Editorial

julio 8, 2014

La visita Ad Limina Apostolorum: peregrinación de fe y comunión

Mons. Juan Pedro Juárez Meléndez nos habla sobre la experiencia que tuvieron los tres obispos de la provincia al encontrarse con el papa. 

Del 26 al 31 de mayo, los obispos de la Provincia de Hidalgo estuvimos presentes en Roma para cumplir con la Visita Ad Limina, con el objetivo de “honrar los sepulcros de los Apóstoles Pedro y Pablo y encontrarnos con el sucesor de Pedro, el Obispo de Roma”, como indica el Directorio para el Ministerio Pastoral de los Obispos (No. 15), los obispos de la provincia estuvimos presentes en Roma.

Esta visita tuvo tres finalidades: ante todo saludar y hablar con el papa sobre la situación de nuestras diócesis; visitar los Dicasterios o Congregaciones de la Santa Sede; y peregrinar por las cuatro basílicas mayores de Roma: San Pedro, en el Vaticano; San Pablo Extramuros, San Juan de Letrán y Santa María Mayor.

Esta visita resultó para nosotros una gracia especial del Señor en favor de las diócesis de la provincia, como una peregrinación de comunión pastoral con el vicario de Cristo que tiene como misión confirmar en la fe a sus hermanos.

Tuvimos la dicha y la alegría de encontramos a un papa Francisco sencillo, austero, que rechaza formalidades y mundanidades, con gran capacidad de escucha y con mucha atención a lo que cada quien le expuso de su diócesis.

Nos ha edificado gratamente: la prontitud de sus respuestas, su ternura con las personas, su compromiso con los pobres, su decisión de renovar la Iglesia, su servicio a la paz en el mundo y a la unidad entre los creyentes.

Con las Congregaciones y Pontificios Consejos nos sentimos muy escuchados, valorados en nuestro esfuerzo pastoral en la aplicación de Aparecida y de la Misión Continental.

Nos han dejado el mensaje de actuar como pastores muy cercanos a los deseos, anhelos, gozos y esperanzas del pueblo de Dios, pero también ser solidarios en las angustias y tristezas de la gente.

¿Qué tarea nos ha dejado el papa a los obispos mexicanos?
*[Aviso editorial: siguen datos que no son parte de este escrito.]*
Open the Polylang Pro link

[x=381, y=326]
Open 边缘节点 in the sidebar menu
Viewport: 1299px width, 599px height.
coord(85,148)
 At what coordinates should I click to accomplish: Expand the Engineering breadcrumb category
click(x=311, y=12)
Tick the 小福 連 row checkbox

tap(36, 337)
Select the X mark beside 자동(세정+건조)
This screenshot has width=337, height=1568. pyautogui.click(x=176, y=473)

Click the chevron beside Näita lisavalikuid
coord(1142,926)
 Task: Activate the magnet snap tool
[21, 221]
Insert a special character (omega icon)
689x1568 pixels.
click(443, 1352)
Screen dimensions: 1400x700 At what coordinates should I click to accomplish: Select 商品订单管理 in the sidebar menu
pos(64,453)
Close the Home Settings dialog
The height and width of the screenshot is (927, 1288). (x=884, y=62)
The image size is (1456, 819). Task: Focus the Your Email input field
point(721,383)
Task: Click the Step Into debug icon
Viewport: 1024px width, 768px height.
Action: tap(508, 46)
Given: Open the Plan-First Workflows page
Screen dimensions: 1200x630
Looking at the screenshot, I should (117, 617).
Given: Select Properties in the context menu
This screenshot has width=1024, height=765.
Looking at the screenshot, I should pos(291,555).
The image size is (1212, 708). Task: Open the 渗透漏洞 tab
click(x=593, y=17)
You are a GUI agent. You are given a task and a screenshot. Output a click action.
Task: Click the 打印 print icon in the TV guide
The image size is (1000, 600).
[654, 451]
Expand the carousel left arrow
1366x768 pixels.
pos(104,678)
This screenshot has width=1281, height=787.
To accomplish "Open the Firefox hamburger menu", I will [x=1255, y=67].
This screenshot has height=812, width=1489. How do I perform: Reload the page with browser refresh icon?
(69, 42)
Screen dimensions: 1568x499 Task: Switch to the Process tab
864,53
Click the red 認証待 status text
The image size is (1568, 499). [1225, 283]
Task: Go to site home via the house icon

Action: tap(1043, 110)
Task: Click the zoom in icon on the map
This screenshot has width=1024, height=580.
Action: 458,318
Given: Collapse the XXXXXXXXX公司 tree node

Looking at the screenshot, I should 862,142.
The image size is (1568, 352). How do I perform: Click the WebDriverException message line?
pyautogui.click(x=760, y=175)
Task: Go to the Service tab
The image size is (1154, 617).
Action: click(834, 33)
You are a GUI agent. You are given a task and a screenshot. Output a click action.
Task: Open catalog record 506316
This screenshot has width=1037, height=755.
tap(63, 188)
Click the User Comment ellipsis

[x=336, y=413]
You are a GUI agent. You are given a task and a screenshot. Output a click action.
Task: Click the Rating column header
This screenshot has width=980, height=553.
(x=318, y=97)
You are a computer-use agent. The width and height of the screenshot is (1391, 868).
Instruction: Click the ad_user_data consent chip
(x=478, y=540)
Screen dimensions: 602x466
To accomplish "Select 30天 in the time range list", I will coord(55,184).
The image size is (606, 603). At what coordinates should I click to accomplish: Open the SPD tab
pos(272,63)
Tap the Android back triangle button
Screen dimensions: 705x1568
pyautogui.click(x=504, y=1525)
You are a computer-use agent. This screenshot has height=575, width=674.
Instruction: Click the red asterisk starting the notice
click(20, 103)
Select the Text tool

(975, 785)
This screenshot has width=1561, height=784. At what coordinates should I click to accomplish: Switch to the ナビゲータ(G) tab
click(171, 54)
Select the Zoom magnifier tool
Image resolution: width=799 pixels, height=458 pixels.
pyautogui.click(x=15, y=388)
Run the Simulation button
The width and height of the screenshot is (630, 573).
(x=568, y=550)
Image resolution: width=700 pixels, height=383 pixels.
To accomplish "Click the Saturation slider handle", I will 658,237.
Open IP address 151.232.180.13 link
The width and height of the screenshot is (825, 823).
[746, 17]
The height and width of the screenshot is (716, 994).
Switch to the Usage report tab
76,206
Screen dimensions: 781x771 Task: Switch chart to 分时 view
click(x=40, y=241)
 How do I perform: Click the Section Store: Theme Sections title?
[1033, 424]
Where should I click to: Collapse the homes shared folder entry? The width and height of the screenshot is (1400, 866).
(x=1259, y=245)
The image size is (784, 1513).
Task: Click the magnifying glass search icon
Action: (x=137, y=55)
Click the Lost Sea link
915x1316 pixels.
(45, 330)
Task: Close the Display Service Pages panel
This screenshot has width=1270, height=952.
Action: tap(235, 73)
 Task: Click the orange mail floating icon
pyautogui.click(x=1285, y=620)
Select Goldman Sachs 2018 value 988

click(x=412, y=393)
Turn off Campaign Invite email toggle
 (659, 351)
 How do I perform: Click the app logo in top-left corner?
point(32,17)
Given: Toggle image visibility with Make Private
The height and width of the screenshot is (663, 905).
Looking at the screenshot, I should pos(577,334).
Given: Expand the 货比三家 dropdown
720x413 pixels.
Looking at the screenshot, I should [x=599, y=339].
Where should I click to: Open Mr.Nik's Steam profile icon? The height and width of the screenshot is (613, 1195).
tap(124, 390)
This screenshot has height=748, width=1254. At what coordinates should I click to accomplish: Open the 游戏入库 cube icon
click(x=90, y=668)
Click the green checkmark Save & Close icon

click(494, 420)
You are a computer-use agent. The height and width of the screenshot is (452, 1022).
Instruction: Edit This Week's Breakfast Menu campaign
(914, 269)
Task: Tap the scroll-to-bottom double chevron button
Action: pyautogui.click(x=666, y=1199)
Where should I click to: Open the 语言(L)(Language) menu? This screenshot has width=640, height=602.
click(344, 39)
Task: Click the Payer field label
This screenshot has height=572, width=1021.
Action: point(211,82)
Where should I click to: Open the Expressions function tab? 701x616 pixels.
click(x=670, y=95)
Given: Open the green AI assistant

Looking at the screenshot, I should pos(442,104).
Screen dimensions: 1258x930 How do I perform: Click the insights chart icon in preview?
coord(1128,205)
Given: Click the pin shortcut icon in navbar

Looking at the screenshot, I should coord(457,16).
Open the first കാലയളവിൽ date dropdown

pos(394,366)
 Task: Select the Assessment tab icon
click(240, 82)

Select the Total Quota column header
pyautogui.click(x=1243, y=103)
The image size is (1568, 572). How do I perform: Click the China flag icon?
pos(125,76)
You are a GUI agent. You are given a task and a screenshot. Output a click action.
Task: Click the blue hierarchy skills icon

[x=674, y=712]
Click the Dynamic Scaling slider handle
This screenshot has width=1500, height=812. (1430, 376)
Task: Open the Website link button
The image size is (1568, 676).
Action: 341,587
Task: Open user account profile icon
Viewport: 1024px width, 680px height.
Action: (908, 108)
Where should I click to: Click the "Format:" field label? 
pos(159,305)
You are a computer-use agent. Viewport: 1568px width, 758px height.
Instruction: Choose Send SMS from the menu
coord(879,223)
Promover el espíritu de concordia en la sociedad a través del diálogo, del encuentro y de la paz. Promover la responsabilidad de los laicos en la misión de la Iglesia. Intensificar la pastoral de la familia –seguramente, el valor más querido en nuestros pueblos para que, frente a la cultura deshumanizadora de la muerte, se convierta en promotora del respeto a la vida en todas sus fases: desde su concepción hasta su ocaso natural, y sostener y acompañar en su camino a los consagrados y consagradas. Ellos, con la riqueza de su espiritualidad específica y desde la común tensión a la perfecta caridad, pertenecen “indiscutiblemente a la vida y santidad” de la Iglesia. «Cuiden especialmente la promoción, selección y formación de las vocaciones al sacerdocio y la vida consagrada. Son expresión de la fecundidad de la Iglesia y de su capacidad de generar discípulos y misioneros que siembren en el mundo entero la buena simiente del Reino de Dios». Finalmente nos pidió poner toda la pastoral de la Iglesia en clave misionera con especial énfasis en la atención a los migrantes y a todos los excluidos que se encuentran en las periferias existenciales.

Al último nos dijo: «les ruego que lleven mi saludo al pueblo mexicano. Pidan a sus fieles que recen por mí, pues lo necesito. Y también les pido que le lleven un saludo mío, saludo de hijo, a la Madre de Guadalupe. Que Ella, estrella de la nueva evangelización, los cuide y los guíe hacia su divino Hijo. Con el deseo de que la alegría de Cristo resucitado ilumine sus corazones, les imparto la Bendición Apostólica».